なにか緊急事態がない限り、自然分娩で大丈夫という話だったのですっかり安心していました。

が!そうは問屋が卸しませんでした。

私の中では緊急帝王切開のケースとは

・逆子

・へその緒が首に巻きついた

・その他、胎盤が子宮口を塞いでいる

などののっぴきならない状況を言うのだと思っていました。

国が変われば常識は変わるのです。

38週になった時に検診で突然

「母子ともに順調ですね。それでは手術の日はいつにしますか?」

と聞かれたのです。

私「ちょ、ちよっと待ってください。順調なんですよね。」

医者「順調です。」

私「それがどうして帝王切開になるんですか?」

医者「今はね。」

私「は?」

医者「あなたの年齢は既に高齢出産の域に入っているので、出産時にどんなことが起こるかわかりません。この場合は帝王切開をお勧めします。」

そうきたか。。。

私「…現状で問題が無いなら自然分娩に挑戦したいんですけど。」

と顔を引きつらせながら訴えました。

すでに病院に支払い済ませて、日本と違い勝手のわからないこの国で全てを覆すのは大変難しく、医者が首を縦に振らなければ帝王切開にされてしまいます。

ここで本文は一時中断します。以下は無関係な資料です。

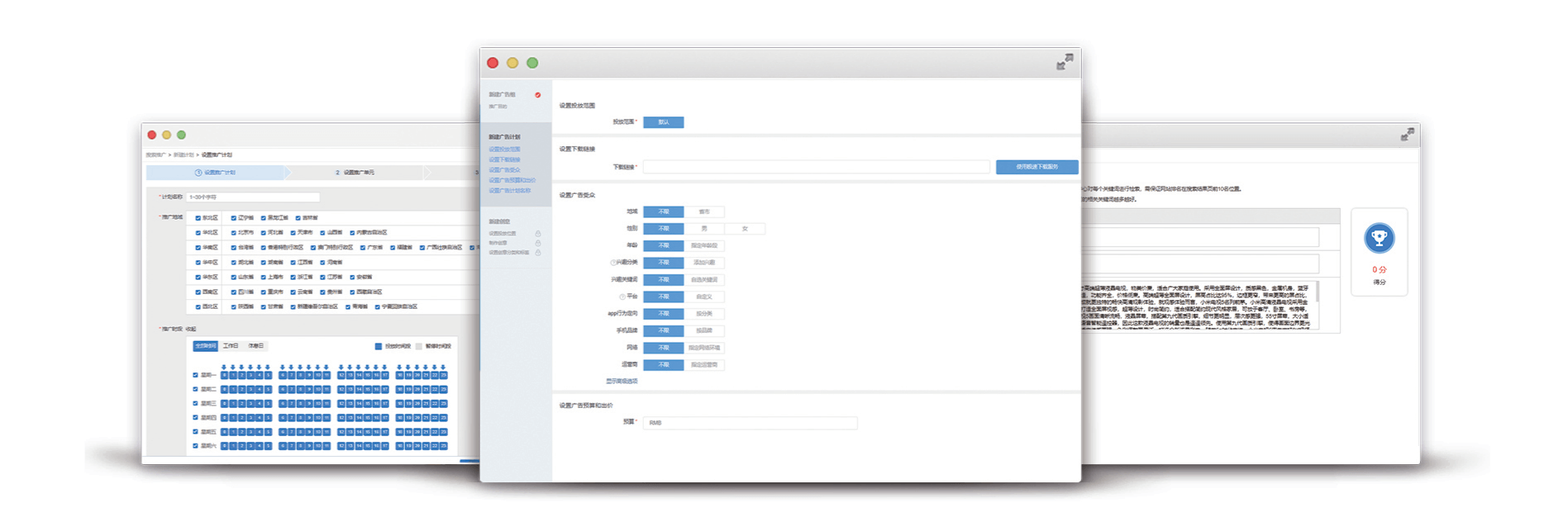Select 指定运营商 carrier option
This screenshot has height=522, width=1568.
(x=704, y=365)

医者「難しいでしょうね。あなたの胎児はあなたの身体にしては大きくなっているので、頭や肩が通れないと思います。」

私の体重は通常時より12キロ増えていました。

日本ではあまり大きく産んで母体に負担をかけないために8キロ以上体重を増やさないように指導が入るそうですが、タイではどんどん食べて大きくしろという指導でした。

それもこれも帝王切開を想定してのことかぁっ∑(゚Д゚)

とはいえ、タイでは妊婦は本当に大事にされ、上げ膳据え膳状態。

どこにいっても食べ物が与えられ、どんどん食べさせられるので本当にコントロールするのが難しかったのでした。

私「12キロ増えてて、同じくらいの年齢でも普通に出産してる人は日本にザラにいます。」

眉根を寄せて、リスクを説明され続けて、なかなか首を縦に振らないお医者さん。

「先生ならきっと無事に出産できるように手伝ってくれますよね。どうぞお願いします!」

となだめすかしたり、懇願したりし続け、

「危険と判断したらすぐに帝王切開に切り替えます。」

という条件のもと、なんとか担当医の首を縦に振らせたのでした。

更に医者から

「40週までに自然に出てこなかったら帝王切開にします。」

と申し渡されたのでした。

初産は得てして遅れるものといいます。

40週を越えることなどザラなはずですが、越えないかもしれず、

その日は条件をのんで帰路につきました。

同じようなケースの人が、お腹の赤ん坊に話しかけてタイムリミットギリギリに出てきたとか、

ちようど親の都合の良い日に出てきたとか、

そういう話を聞いたり読んだりしていたので、

私も一生懸命話しかけました。

お腹が減ってるときとか、みんなで楽しく話してるときとかには内側からポコポコ反応を示すのですが、

そういう懇願をしている時はほぼ無反応^^;

手応えを感じられずにイタズラに時が経ち、40週を迎えてしまいました。